CN: Have you spoken to any friends or other guys in the pro peloton who have made a similar leap and asked them for any advice?
RD: I asked Dave Millar on training, 'this is going to sound a little cliché but what's some advice you can give me for this year?'. He said: 'whatever you do just stay as relaxed as possible and go with the flow. Don't get too uptight because things will change in the first year and it's going to be all over the shop'. It's all new so there's going to be plenty of learning.
CN: Where will you be based and will you be living with anyone throughout the season? Do you speak any other languages?
RD: I'll be based in Girona, near the team service course in Spain. It's jam-packed with professional riders, plenty of Europeans as well and I'll be living with my girlfriend. We'll live out of the city a little bit where it's a bit quieter.

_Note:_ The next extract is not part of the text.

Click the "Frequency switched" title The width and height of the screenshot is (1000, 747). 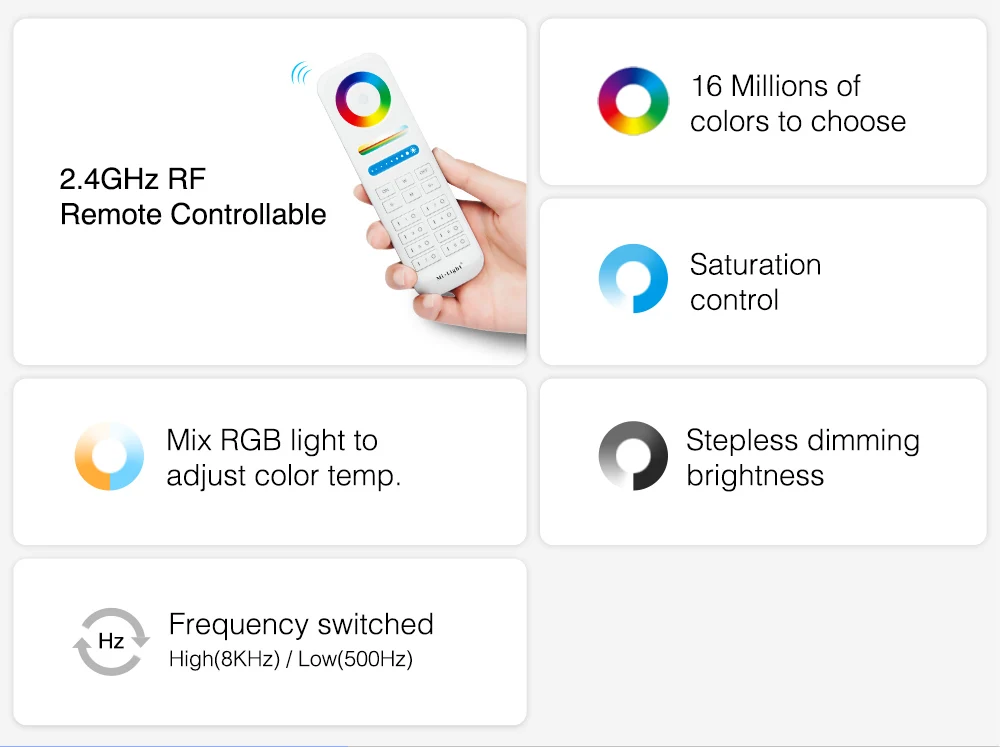[301, 624]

I spent three year living in Italy so I can sort of understand it a little bit. It'll take a month or two for me to get into the swing of it again. That's the last thing I'm thinking about at the moment. I'm going to have my own effort to do it and not be to lazy after training so I can do a bit every now and then.
CN: Do you have a secret talent apart from cycling that people might not know about?
RD: (laughing) I like playing PlayStation. But I don't do a whole lot really; go riding, watch some TV, play PlayStation and just try and relax. I don't mind a few car games but I haven't played it too much lately because it actually blew-up. I think we played it too much. Been a few months since I've been on it. It is probably a good thing for me.